On the heart failure rotation, fellows supervise house staff in the care of patients admitted to the service, perform consultations, and spend time in the heart failure clinic, including the VAD clinic. Two to four weeks of the rotation are spent at Tufts Medical Center in Boston gaining experience with the evaluation and management of patients who are awaiting or have undergone heart transplantation. 

Night Float

First and second year fellows spend four weeks (in two-week blocks) on the night float rotation. They are responsible for seeing emergent consultations, formulating tentative plans for admitted patients, performing urgent echocardiograms, and supervising residents in the care of critically ill patients in the CCU. While the rotation offers fellows a high degree of independence, they are encouraged to call their attendings for back up at any time.

Multimodality Imaging 

Fellows spend two months on the multimodality imaging rotation, during which they are exposed to cardiac CT and MRI. Their experience includes image acquisition and processing as well as interpretation of studies.

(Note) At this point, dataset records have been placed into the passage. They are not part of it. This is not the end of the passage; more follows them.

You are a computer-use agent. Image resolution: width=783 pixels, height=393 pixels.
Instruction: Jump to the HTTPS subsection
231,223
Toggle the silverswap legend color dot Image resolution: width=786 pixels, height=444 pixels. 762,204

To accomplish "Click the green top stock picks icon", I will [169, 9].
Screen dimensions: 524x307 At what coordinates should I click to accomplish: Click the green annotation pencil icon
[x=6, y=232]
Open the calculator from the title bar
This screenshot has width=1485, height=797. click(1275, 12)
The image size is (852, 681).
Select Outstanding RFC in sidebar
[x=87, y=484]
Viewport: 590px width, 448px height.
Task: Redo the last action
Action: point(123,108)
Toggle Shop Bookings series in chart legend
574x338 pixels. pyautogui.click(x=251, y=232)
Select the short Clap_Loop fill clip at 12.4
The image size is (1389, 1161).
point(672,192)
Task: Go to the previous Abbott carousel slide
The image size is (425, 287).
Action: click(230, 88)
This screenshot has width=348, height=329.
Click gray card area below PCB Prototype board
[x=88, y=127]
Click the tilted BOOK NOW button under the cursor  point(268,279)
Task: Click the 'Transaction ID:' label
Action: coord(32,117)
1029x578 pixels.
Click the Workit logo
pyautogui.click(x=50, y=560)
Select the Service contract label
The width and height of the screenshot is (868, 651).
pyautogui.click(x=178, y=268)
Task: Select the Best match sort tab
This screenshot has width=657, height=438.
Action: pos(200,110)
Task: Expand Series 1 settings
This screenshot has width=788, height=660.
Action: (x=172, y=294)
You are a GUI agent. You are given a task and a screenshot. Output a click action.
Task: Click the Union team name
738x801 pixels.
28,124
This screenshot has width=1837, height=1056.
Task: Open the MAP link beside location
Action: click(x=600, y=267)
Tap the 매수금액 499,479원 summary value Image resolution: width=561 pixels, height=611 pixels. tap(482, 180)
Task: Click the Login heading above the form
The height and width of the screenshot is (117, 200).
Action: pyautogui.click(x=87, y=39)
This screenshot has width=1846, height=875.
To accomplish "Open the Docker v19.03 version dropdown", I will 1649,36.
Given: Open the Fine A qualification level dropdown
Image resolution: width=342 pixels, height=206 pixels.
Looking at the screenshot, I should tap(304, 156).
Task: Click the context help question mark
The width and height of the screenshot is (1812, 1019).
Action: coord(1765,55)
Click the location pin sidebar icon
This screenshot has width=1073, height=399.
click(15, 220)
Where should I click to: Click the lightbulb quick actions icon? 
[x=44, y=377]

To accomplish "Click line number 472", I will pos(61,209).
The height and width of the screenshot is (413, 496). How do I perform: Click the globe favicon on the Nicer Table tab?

Activities on the ambulatory rotation include lipid clinic, nutritional counseling with dieticians, cardiac rehab, heart monitor interpretation, and time with subspecialists in their clinics.

Continuity clinic

Each fellow has a supervised continuity clinic for one half-day per week at the Ambulatory Care Center. Some fellows opt to split their clinic time between UMass and the Worcester Veterans Administration Outpatient facility. Fellows gain experience in caring for a wide range of adult patients with cardiac disease and learn to communicate effectively with referring physicians. All fellows take turns participating in the monthly Adult Congenital Heart Disease clinic and the bimonthly Pulmonary Hypertension clinic. Additionally, fellows now have the opportunity to participate in a clinic for pregnant patients with heart disease.

Elective time

Fellows have approximately 6 months of elective time in their third year. Most fellows choose to use their elective time on their area of primary clinical interest, whether it be EP, cath lab, advanced echo, critical care, heart failure, CT/MR, or a combination of those areas. Some fellows have participated in outside electives including adult congenital heart disease, cardio-oncology and global health. The program director is happy to help fellows design electives that further their career goals. 


Fellows may spend some or all of their elective time on research. In the past few years, most of our fellows have chosen to start their research projects during their first year and engage in research throughout their fellowship, allowing them to spend their valuable elective time on areas of clinical interest. Fellows who are planning careers in academic medicine may be permitted to stay for up to two extra years of funded research, provided they meet NIH eligibility requirements.